* _任务要求_:
请从第一行开始，一直到包含“coordinates (463, 679).”的那一行为止，把这些行原样重新输入一遍，首尾两行都包括在内。答案中不要放入图片。

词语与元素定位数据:
--- --- ---

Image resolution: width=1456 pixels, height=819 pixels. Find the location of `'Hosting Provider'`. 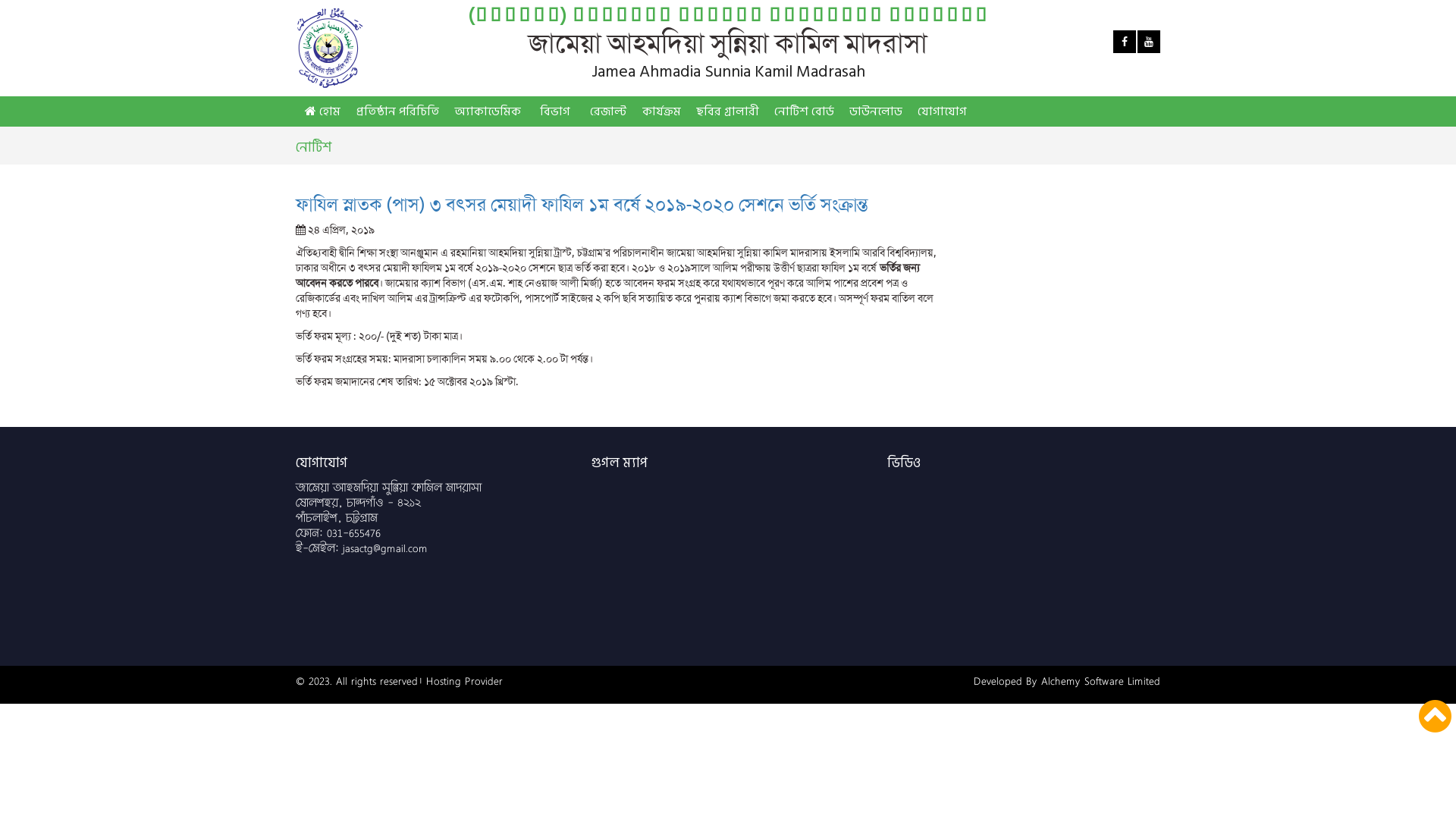

'Hosting Provider' is located at coordinates (463, 679).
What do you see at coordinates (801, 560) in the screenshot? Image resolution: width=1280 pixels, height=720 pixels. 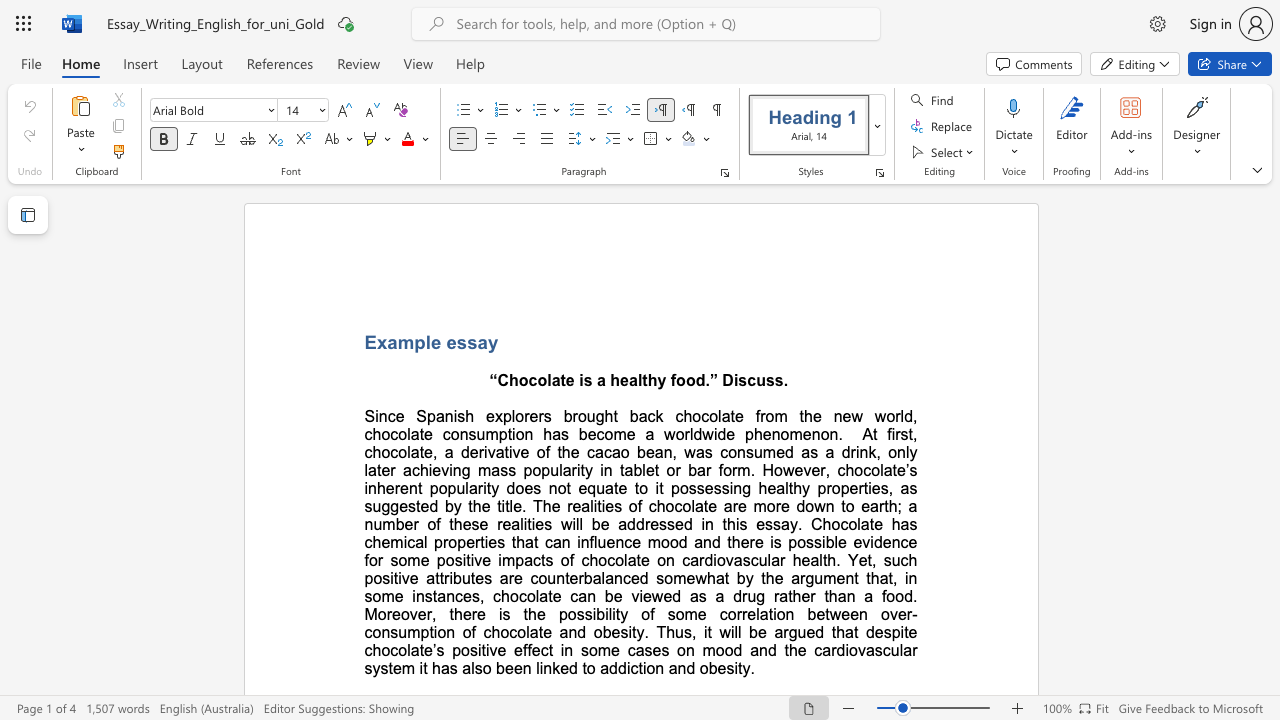 I see `the subset text "ealth. Yet, such positive attrib" within the text "for some positive impacts of chocolate on cardiovascular health. Yet, such positive attributes are counterbalanced"` at bounding box center [801, 560].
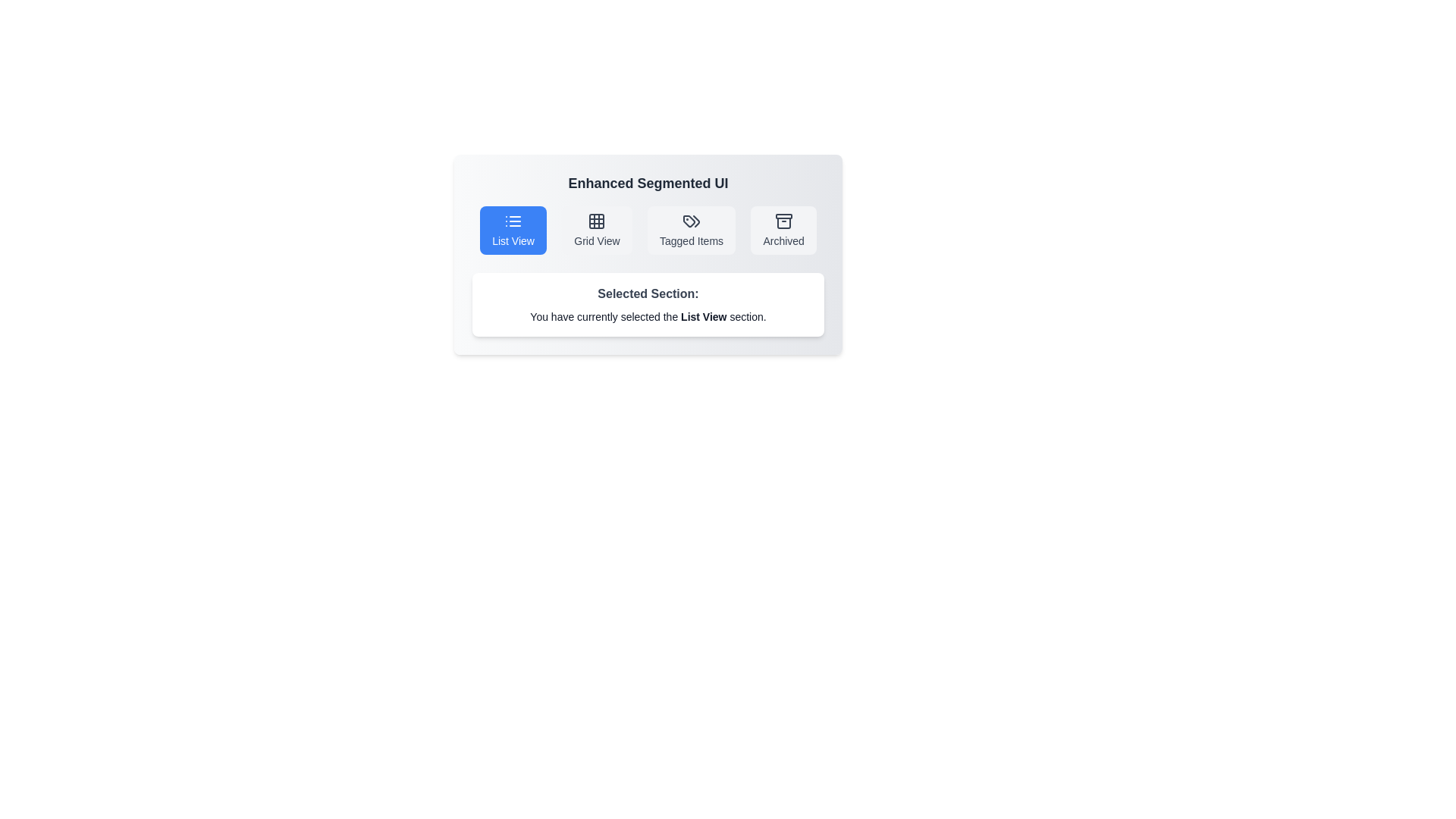  What do you see at coordinates (783, 231) in the screenshot?
I see `the 'Archived' button, which is a rounded rectangle with a box icon and dark gray text, located in the horizontal navigation bar below the title 'Enhanced Segmented UI'` at bounding box center [783, 231].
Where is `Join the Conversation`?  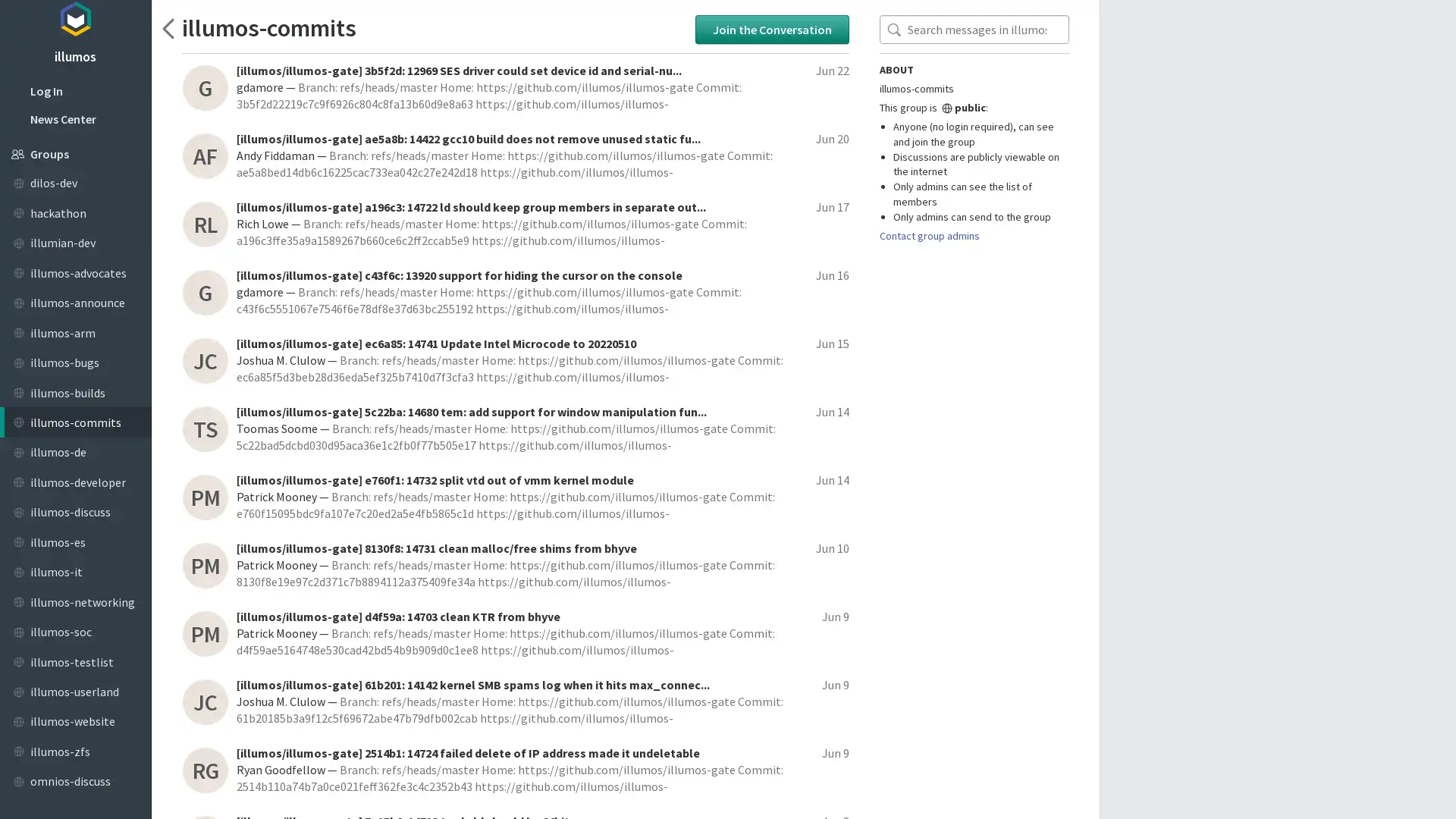 Join the Conversation is located at coordinates (772, 29).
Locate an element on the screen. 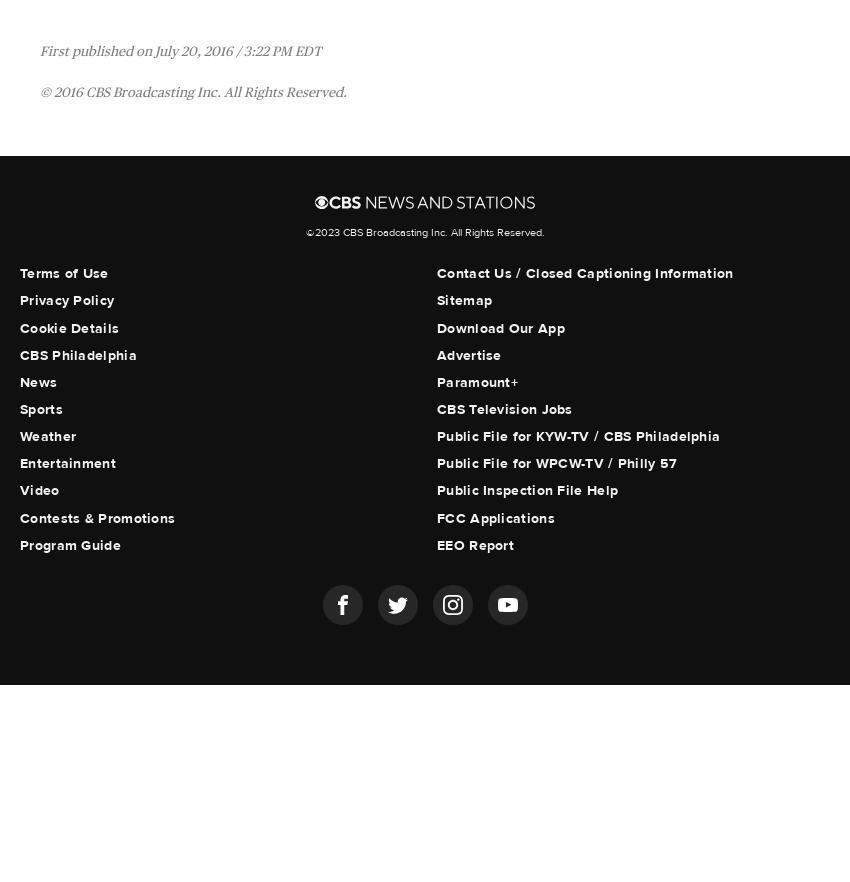 This screenshot has width=850, height=882. 'Paramount+' is located at coordinates (477, 381).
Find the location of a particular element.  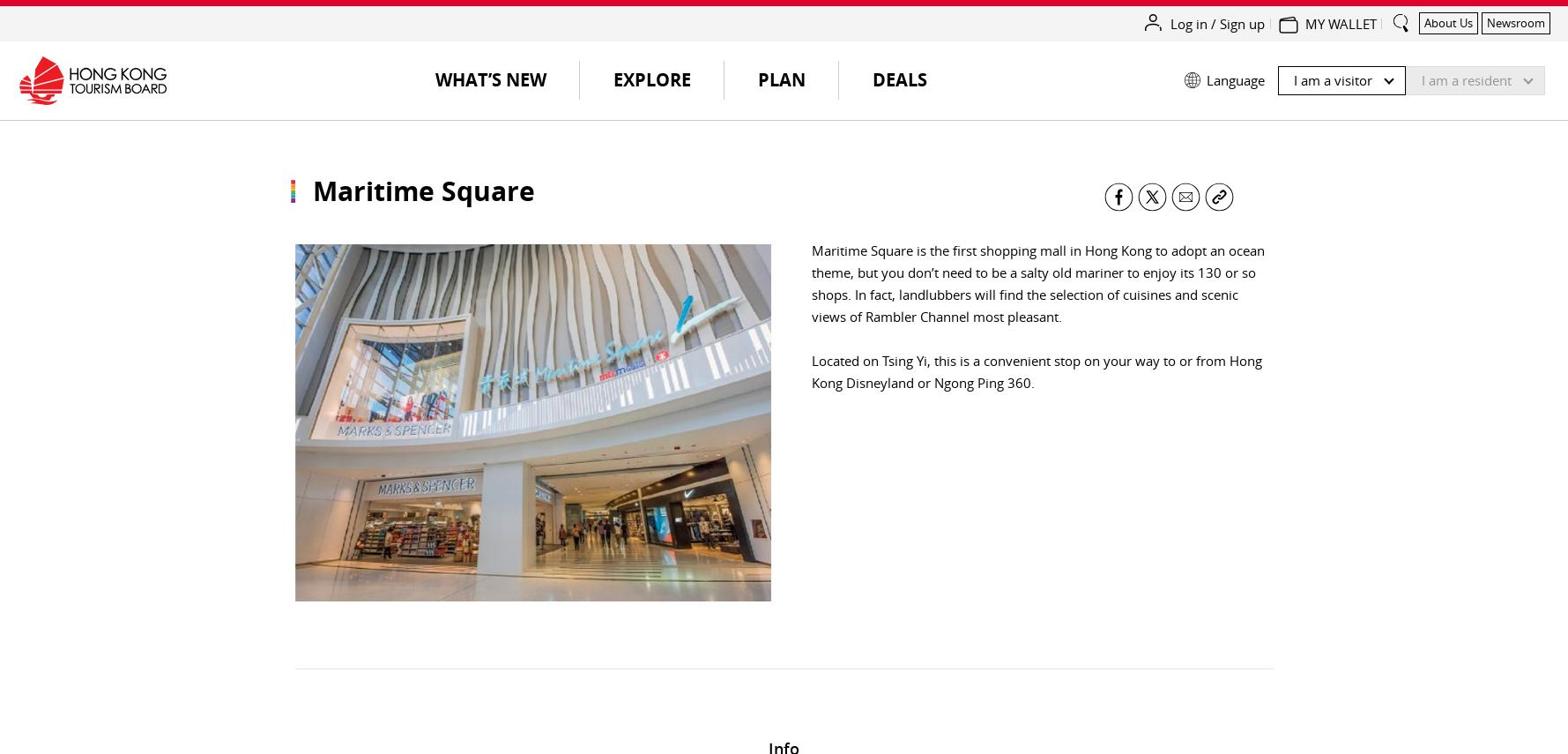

--- --- ---

* _任务答案_:
Image resolution: width=1456 pixels, height=819 pixels. Find the location of `'Hosting Provider'`. 

'Hosting Provider' is located at coordinates (463, 679).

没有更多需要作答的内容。